We'll also import the geocoder library to get the latitude and longitude for our postal codes, as well as supplementing our API calls if necessary. Since I'm developing this notebook in Watson Studio, I'll need to run a meta command to get the pip package manager to install it before it becomes available for import.

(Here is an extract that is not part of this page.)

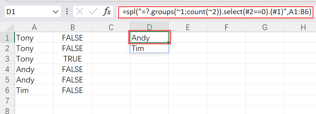This screenshot has height=114, width=316.
Task: Select column H header
Action: [x=303, y=27]
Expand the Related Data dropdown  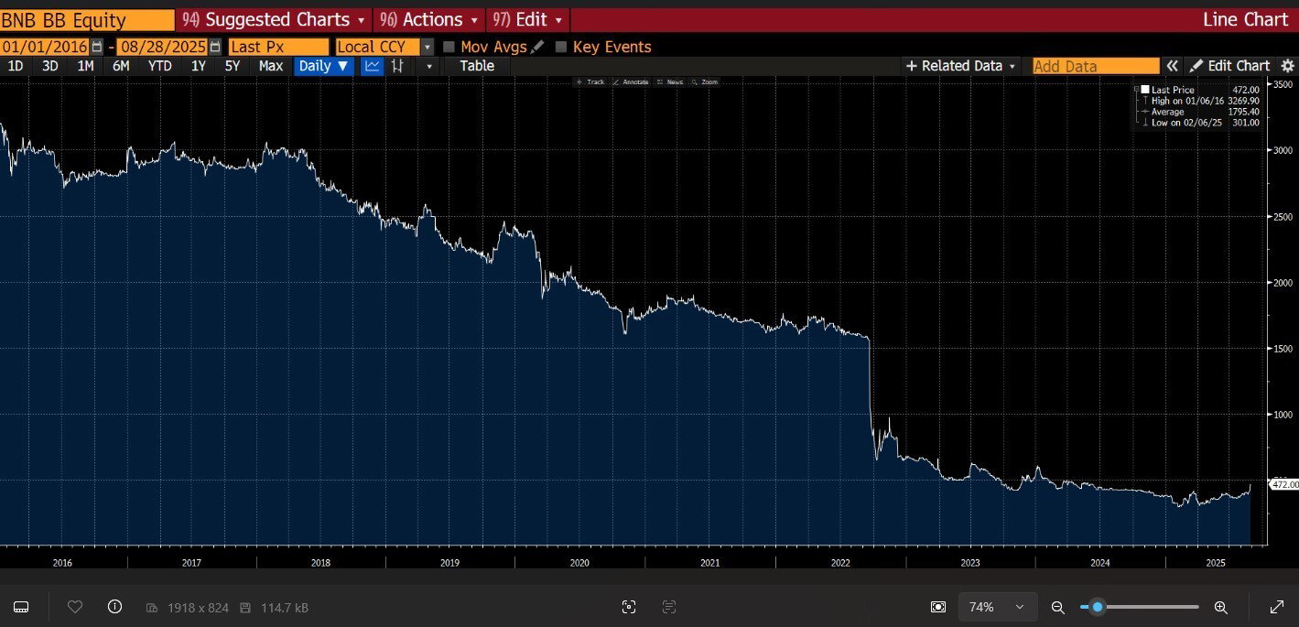coord(961,66)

Finally, we also to import the requests library in order to handle all our HTTP requests.

In [1]:
!pip install folium
!pip install geocoder

Requirement not upgraded as not directly required: folium in /opt/conda/envs/DSX-Python35/lib/python3.5/site-packages
Requirement not upgraded as not directly required: numpy in /opt/conda/envs/DSX-Python35/lib/python3.5/site-packages (from folium)
Requirement not upgraded as not directly required: six in /opt/conda/envs/DSX-Python35/lib/python3.5/site-packages (from folium)
Requirement not upgraded as not directly required: requests in /opt/conda/envs/DSX-Python35/lib/python3.5/site-packages (from folium)
Requirement not upgraded as not directly required: jinja2 in /opt/conda/envs/DSX-Python35/lib/python3.5/site-packages (from folium)
Requirement not upgraded as not directly required: branca>=0.3.0 in /opt/conda/envs/DSX-Python35/lib/python3.5/site-packages (from folium)
Requirement not upgraded as not directly required: chardet<3.1.0,>=3.0.2 in /opt/conda/envs/DSX-Python35/lib/python3.5/site-packages (from requests->folium)
Requirement not upgraded as not directly required: idna<2.7,

In [2]:
from bs4 import BeautifulSoup
import folium
from folium import plugins
import geocoder
import matplotlib.pyplot as plt
import numpy as np
import pandas as pd
import requests
from sklearn.cluster import KMeans

#### Constants
Years ago, a programmer friend of mine was looking over my shoulder as I was developing some code and let out an ear-piercing wail when he found out I was defining my constants in the code as I went, instead of putting them all at the head of the script so I could easily change them later. To this day I still follow his advice. So let's put our constants at the start, lest I draw his ire. Again.

In [3]:
URI = {}
URI['WIKI_POSTAL_CODES']    = r'https://en.wikipedia.org/wiki/List_of_postal_codes_of_Canada:_M'
URI['BACKUP_LAT_LONG'] = r'https://cocl.us/Geospatial_data'

## Step 1: Scrape the Wikipedia page

Let's go ahead and instantiate a BeautifulSoup parser. This will help us scrape the postal codes from Wikipedia. Looking at the documentation, BeautifulSoup takes html_doc as an argument. However, we need to be careful because we can't just plug in our Wikipedia URL and call it a day. First we need to fetch the document, transform it into a string, and _then_ hand it off to the parser.

In [4]:
wiki_doc = requests.get(URI['WIKI_POSTAL_CODES']).content
soup = BeautifulSoup(wiki_doc, 'html.parser')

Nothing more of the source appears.